Early Protection Status of the Nimba Mountains
The northern 60% of the Nimba Mountains was established as a strict nature reserve (SNR) in July 1944, spanning what is today the Guinean and Ivorian Nimba Mountains. Management of the reserve began in 1946 by relocating villages and farms inside it to outside the boundary, and access was prohibited. The SNR was expanded in the mid-1950s in the southwest, near the villages of Nyon and Thuo. When measured with modern GIS technology, the full SNR covered just over 200 km². Significant research was conducted in the Nimba Mountains in the 1940s and 1950s, resulting in numerous publications.
Guinean Independence and Mining in Liberia
With Guinea’s independence in 1958, most foreign researchers left but continued studies in Côte d’Ivoire or Liberia, where nearby research stations were set up in the 1960s and 1970s. Following the identification of high-grade haematite in the Liberian Nimba Mountains in the mid-1950s, very close to the borders with Guinea and Cote d’Ivoire, a large, open-pit iron ore mine was constructed starting in 1960 and operated until the early 1990s, when it was abandoned because of the Liberian civil war.

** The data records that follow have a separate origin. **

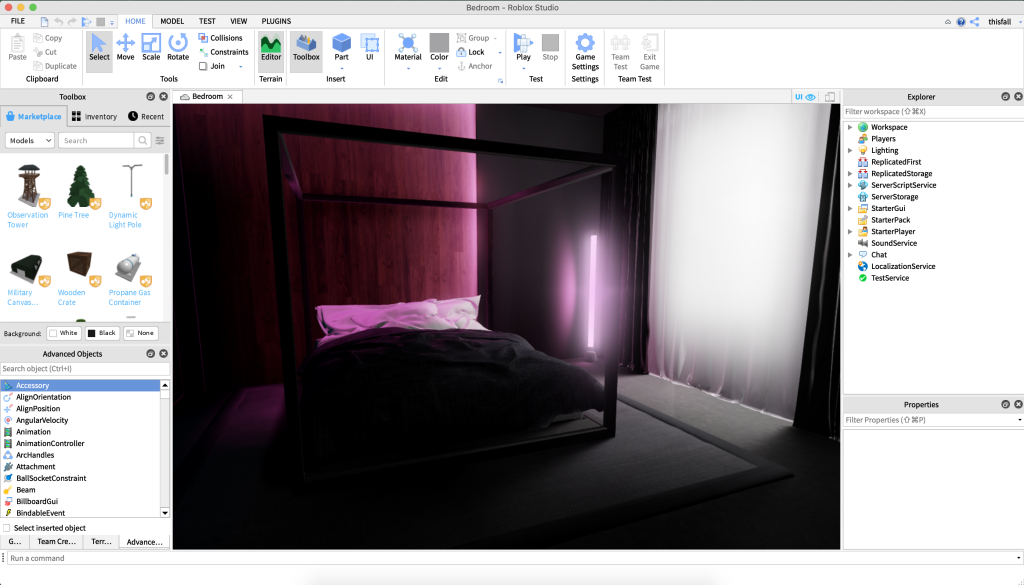Image resolution: width=1024 pixels, height=585 pixels.
Task: Switch to the MODEL ribbon tab
Action: pyautogui.click(x=172, y=20)
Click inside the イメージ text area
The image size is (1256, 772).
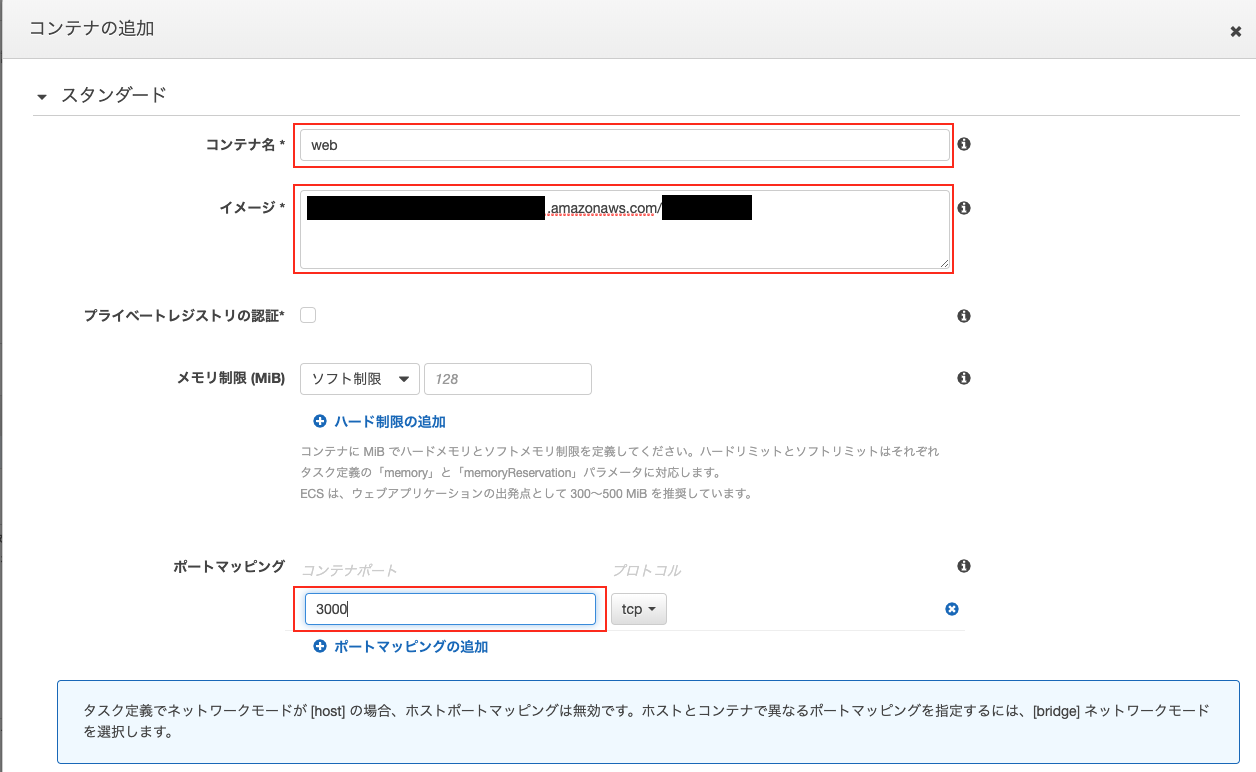click(623, 230)
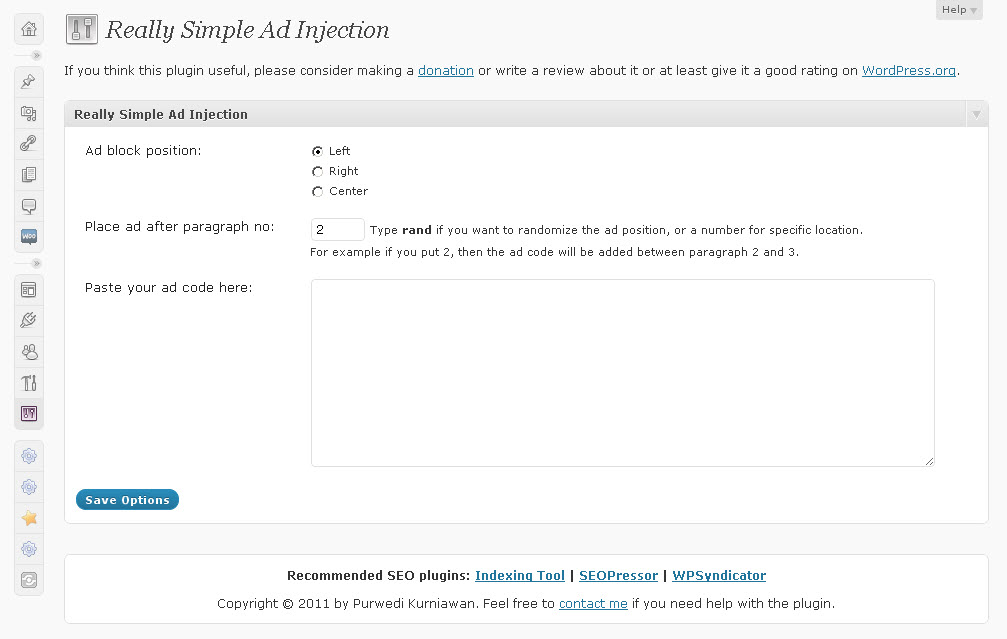Select the Center ad block position

[318, 191]
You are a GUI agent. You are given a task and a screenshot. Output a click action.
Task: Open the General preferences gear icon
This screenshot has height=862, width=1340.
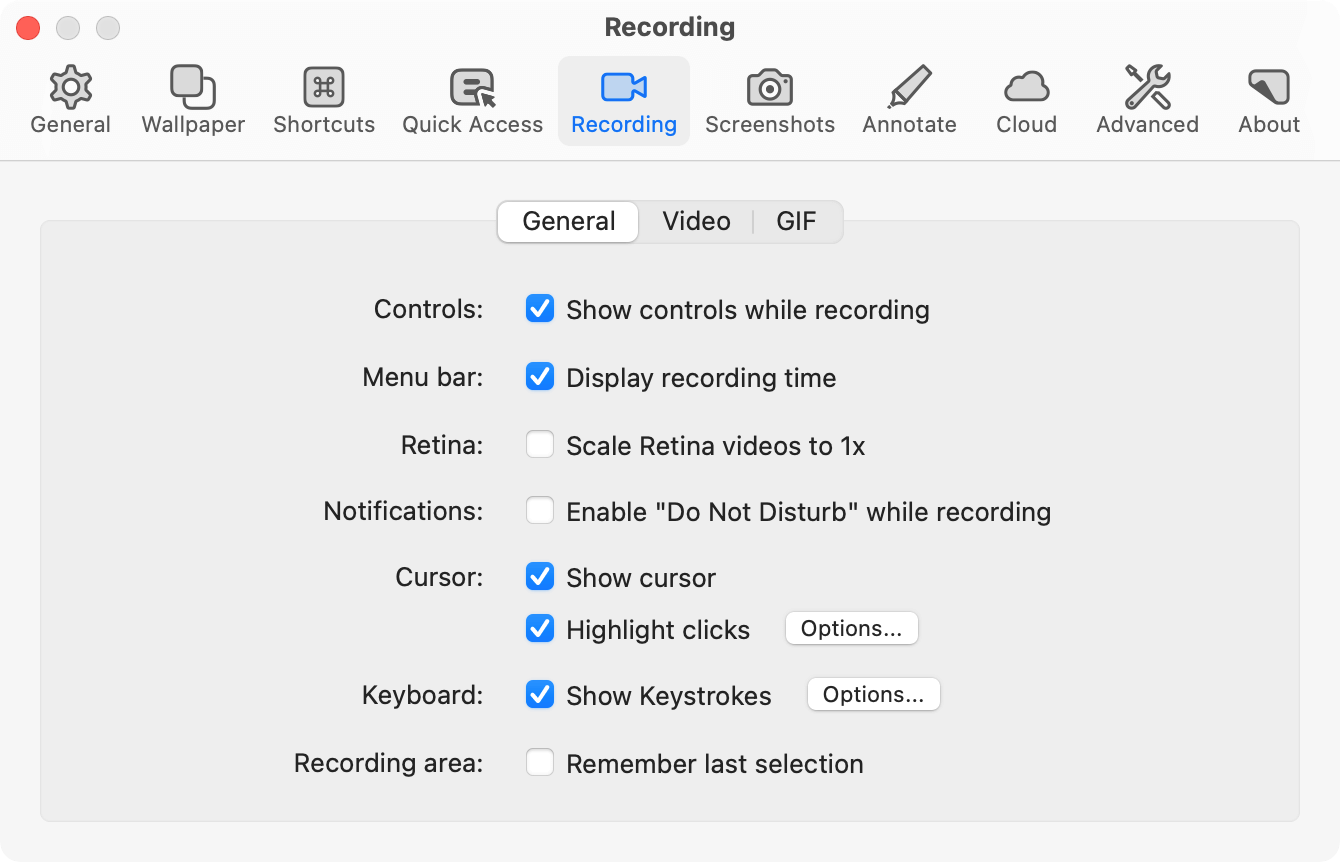[x=70, y=89]
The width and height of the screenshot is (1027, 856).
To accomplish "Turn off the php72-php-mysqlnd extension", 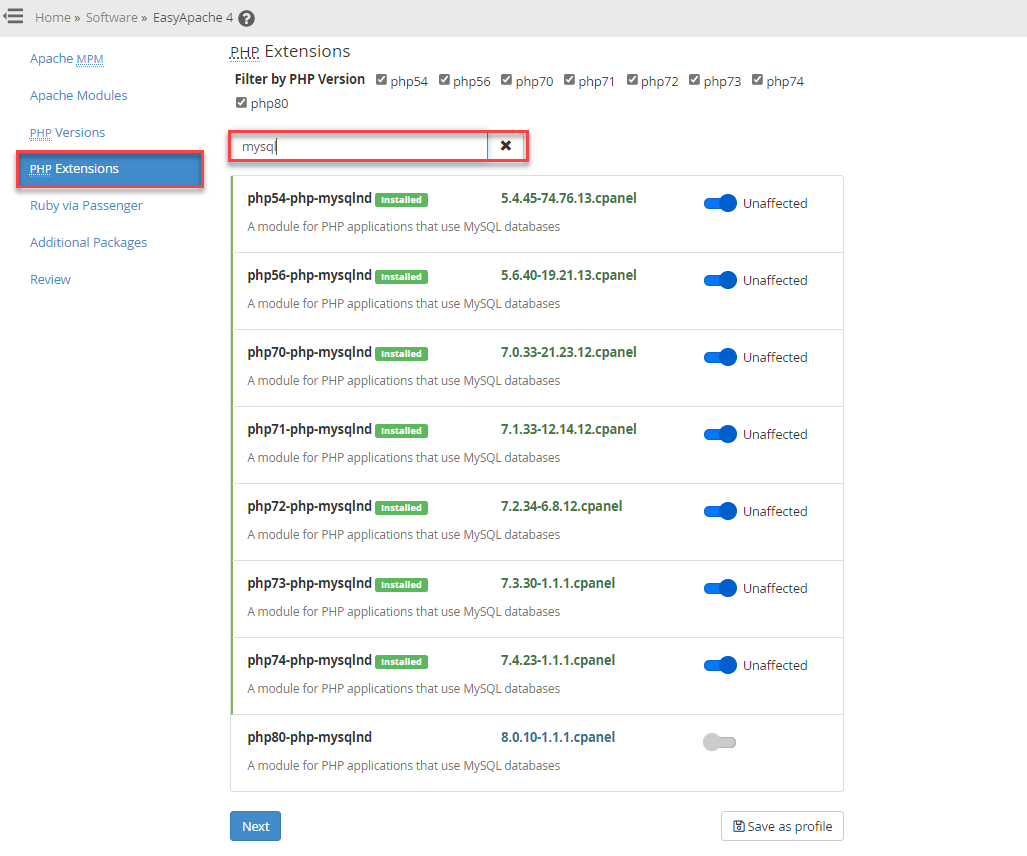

Early Mineral Exploration in Guinean Nimba
Mineral exploration first started in Guinea in the late 1960s, led by the United Nations’ Development Programme (UNDP), and then by various other investors working with the company Mifergui-Nimba throughout the 1970s and 1980s. Although several studies and environmental impact assessments were conducted, a mine was never developed. The first phase of Liberia’s civil war (1990-96) made it impossible to export ore via the nearby railway which ran from 2 km south of the Guinean border to a deep-water port at Buchanan, on the Liberian coast.